Ora, nas duas últimas
semanas surgiram algumas posições de peso apontando para grossas revoluções na
organização do sistema financeiro. Tal não significa que essas propostas mais
ou menos revolucionárias façam rapidamente o seu caminho e gerem efetivas e
radicais mudanças no sistema financeiro.
Uma das matérias que está em
debate nos EUA, claro está, pois o conservadorismo europeu está instalado e as
mentes enferrujadas, é o da eventual decisão de negar à banca privada a
potencialidade de criar moeda mediante abertura de contas de depósito através da
concessão dos seus empréstimos, obrigando-a à realização de reservas a 100% dos
seus depósitos. A criação de moeda através das atividades de concessão de crédito
por parte dos bancos privados constitui dos mistérios menos compreendidos por
parte da opinião pública da economia monetária e tem dado origem a sucessivos
debates entre os economistas ao longo do tempo.

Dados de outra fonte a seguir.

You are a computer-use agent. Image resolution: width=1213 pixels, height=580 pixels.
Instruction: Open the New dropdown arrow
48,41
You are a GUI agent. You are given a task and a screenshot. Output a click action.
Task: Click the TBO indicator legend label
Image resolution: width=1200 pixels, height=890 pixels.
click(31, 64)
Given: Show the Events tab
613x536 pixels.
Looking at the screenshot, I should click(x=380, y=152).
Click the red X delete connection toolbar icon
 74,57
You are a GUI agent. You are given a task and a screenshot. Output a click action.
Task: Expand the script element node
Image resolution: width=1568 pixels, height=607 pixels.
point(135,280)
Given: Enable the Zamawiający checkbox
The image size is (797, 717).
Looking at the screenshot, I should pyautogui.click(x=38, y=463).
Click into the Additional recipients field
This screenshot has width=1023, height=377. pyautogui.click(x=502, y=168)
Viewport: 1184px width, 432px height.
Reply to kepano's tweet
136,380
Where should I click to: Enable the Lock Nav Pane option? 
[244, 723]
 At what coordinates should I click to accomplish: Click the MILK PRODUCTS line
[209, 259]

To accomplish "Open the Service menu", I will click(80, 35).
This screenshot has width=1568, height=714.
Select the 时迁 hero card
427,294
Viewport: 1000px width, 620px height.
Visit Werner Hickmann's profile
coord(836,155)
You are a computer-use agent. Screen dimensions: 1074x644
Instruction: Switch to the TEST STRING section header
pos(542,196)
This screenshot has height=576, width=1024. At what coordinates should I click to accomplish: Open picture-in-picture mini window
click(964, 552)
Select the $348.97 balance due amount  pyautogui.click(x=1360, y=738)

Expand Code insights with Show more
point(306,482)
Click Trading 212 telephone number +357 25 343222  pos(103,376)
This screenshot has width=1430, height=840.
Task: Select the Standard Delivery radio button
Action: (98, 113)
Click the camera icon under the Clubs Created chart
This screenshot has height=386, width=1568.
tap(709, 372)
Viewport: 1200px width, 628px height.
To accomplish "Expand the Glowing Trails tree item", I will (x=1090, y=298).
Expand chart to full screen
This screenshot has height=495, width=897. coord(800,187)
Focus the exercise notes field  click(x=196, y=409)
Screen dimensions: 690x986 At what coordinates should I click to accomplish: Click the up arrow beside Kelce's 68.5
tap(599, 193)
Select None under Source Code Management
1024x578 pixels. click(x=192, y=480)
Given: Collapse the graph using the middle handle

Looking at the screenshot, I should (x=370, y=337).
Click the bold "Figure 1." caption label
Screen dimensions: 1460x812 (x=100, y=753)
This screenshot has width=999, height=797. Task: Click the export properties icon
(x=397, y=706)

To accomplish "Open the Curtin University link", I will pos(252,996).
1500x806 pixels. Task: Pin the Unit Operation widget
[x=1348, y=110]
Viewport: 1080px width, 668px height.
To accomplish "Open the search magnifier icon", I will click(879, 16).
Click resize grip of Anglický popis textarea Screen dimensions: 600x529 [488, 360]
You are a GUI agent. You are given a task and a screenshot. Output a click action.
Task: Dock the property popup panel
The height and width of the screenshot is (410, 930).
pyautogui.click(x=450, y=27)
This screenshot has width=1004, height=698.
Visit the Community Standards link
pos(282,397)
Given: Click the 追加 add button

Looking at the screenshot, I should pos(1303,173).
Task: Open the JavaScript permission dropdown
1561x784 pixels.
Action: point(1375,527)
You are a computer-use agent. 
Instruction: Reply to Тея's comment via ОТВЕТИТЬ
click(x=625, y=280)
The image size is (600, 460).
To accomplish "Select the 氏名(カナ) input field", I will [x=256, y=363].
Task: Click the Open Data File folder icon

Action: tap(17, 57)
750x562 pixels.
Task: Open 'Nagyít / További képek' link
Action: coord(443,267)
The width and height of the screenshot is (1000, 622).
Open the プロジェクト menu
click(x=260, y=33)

É esse mesmo mistério que tem
estado na base do paradoxo vivido nas economias desenvolvidas que consiste no
facto do quantitative easing
beneficiar sobretudo o setor bancário e este não repercutir esses benefícios em
crédito à economia real, não criando por isso moeda utilizável pela economia
das empresas.
Creio que a primeira
proposta recente de separação entre a criação de moeda (que caberia à banca
central e pública) e o financiamento da economia (no qual a banca privada
atuaria apenas como entidade de intermediação financeira pelo qual receberia um
dado preço) foi apresentada pelo insuspeito (na perspetiva dos mercados) Martin Wolf do Financial Times. Com a imposição de 100% de reservas obrigatórias para
os depósitos, as duas funções desempenhadas pela banca privada de criação monetária
e de rede de pagamentos limitar-se-ia a esta última. A criação monetária
passaria a ser um monopólio público.
O que para mim foi uma
grande surpresa foi esta ideia de Wolf ter surgido também pela pena de um ainda
mais insuspeito economista para os mercados, John Cochrane (“Toward a run free financial system”). Mas
pelo artigo de Wolf e depois pelo incontornável House of Debt de Atif Mian (PrincetonUniversity) e Amir Sufi (Chicago University), compreendi que a ideia não é nova
e que foi proposta em 1939, imagine-se por um conjunto de economistas da Escola
de Chicago, onde pontuava o grande economista monetário de todos os tempos
Irving Fisher.
1939 não é um ano qualquer,
vivíamos então as sequelas da crise devastadora de 1930 também ela iniciada por
uma crise de pânico financeiro. Não será por acaso que em 2014 as ideias do
grupo pontuado por Irving Fisher são retomadas. Afinal, as ideias económicas não
são insensíveis aos grandes eventos da história, o que não significa que a
rotura vença sempre. A inércia do conservadorismo por vezes não arreda pé,
mesmo com custos de grande expressão. Este tema da transposição das ideias para
a decisão é de facto apaixonante.
Não deixam por isso de ser curiosas as reservas de Krugman a esta possibilidade, baseadas sobretudo na possibilidade
de tal medida empurrar a banca privada para o estatuto da chamada banca-sombra.